The DeLay problem
Delay perp walk
Primary for DeLay's Seat Is Shaping Up as Referendum on the Incumbent
By RALPH BLUMENTHAL
Published: March 6, 2006
SUGAR LAND, Tex., March 5 — "I am not a hammer," Tom Campbell has been telling voters in this old plantation-turned-boomtown, where his long-shot Republican bid for Congress is closely tied to who he is not: Representative Tom DeLay.
Representative Tom DeLay of Texas, at a Republican dinner last Tuesday, has drawn three challengers in the primary race. They have tried to capitalize on his recent troubles, which include an indictment in Austin.
Mike Fjetland, another Republican in Tuesday's unusual four-candidate primary, has a similar message on his business cards: "Don't DeLay."
If there is an issue in this closely watched contest over the suburban Houston seat Mr. DeLay has held since 1985, it is the powerful incumbent and former majority leader himself — the Hammer — whose influence in Washington, lobbying entanglements and indictment in Austin have polarized the 22nd District.
Embraced by Republican leaders, Mr. DeLay is unabashed. At a dinner in Houston last Tuesday that drew Gov. Rick Perry and other state officials, Mr. DeLay raised thousands of dollars for the party by rattling off a polished performance as auctioneer, luring bidders for a puppy and custom-made cowboy boots by declaring, to laughter, "I'm like a cemetery, I'll take anything."
But if the primary is a referendum on Mr. DeLay, the lines are not always easy to discern in Sugar Land, the fastest-growing Texas city. The population has tripled since 1990 to 75,000, pacing the rest of the district, which includes the Johnson Space Center and is the very image, some say, of 21st-century America.
With three Republican challengers, Mr. DeLay, 58, is in "a highly unusual battle for an incumbent, particularly a senior, powerful member of the majority," said Prof. Larry J. Sabato, director of the Center for Politics at the University of Virginia.
Mr. Campbell, 51, is former counsel to the National Oceanic and Atmospheric Administration, appointed by the first President Bush, and a conservative making his first bid for public office with the quip, "I'm unknown, but Tom DeLay is known." Mr. Fjetland (pronounced FET-land), 56, is an international lawyer who opposed Mr. DeLay as a Republican in 2000 and 2002 and as an independent in 2004. The third challenger is another political neophyte, Pat Baig, 57, a former oilfield services paymaster and teacher.
Also, a former one-term conservative Republican congressman, Steve Stockman, said he would collect signatures to put himself on the November ballot as an independent.

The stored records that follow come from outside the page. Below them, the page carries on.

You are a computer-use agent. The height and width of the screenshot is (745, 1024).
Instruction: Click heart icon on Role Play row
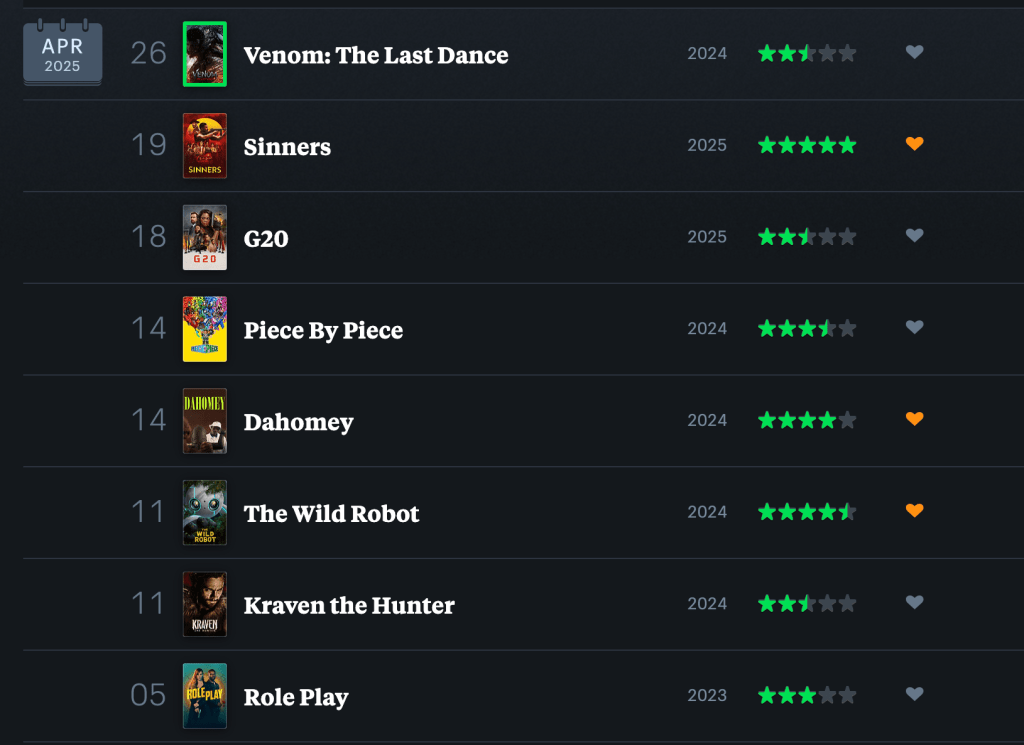pos(914,694)
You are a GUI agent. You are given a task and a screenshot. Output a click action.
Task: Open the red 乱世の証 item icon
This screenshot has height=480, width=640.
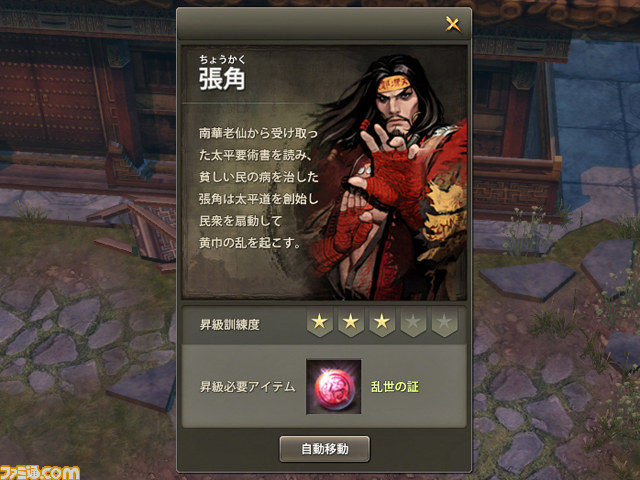point(333,387)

If Mr. DeLay wins at least 50 percent of the vote to avoid a runoff next month, other uncertainties remain. There will be a summer Supreme Court ruling on the constitutionality of the disputed Congressional redistricting map that Mr. DeLay was instrumental in pushing though in 2003. There is his pending trial in Austin on state money-laundering charges relating to campaign contributions. And there are likely to be further revelations from the federal investigation involving the lobbyist Jack Abramoff, who is cooperating with the authorities and whom Mr. DeLay once called "one of my closest and dearest friends."
The most recent poll, taken for The Houston Chronicle in mid-January, suggested that Mr. DeLay would probably win the primary without a runoff but would lose in November to Nick Lampson, a former congressman who was ousted in the redistricting and is unopposed for the Democratic nomination.
Mr. DeLay, questioned at the dinner party in Houston last week, dismissed that finding, calling Mr. Lampson "way too liberal for the district." In a fiery speech to hundreds of party delegates and donors, Mr. DeLay said the Democrats had "nobody running, or nobody good."
"We're going to beat them and beat them big," he said, although he cautioned, "we can't be arrogant about this majority."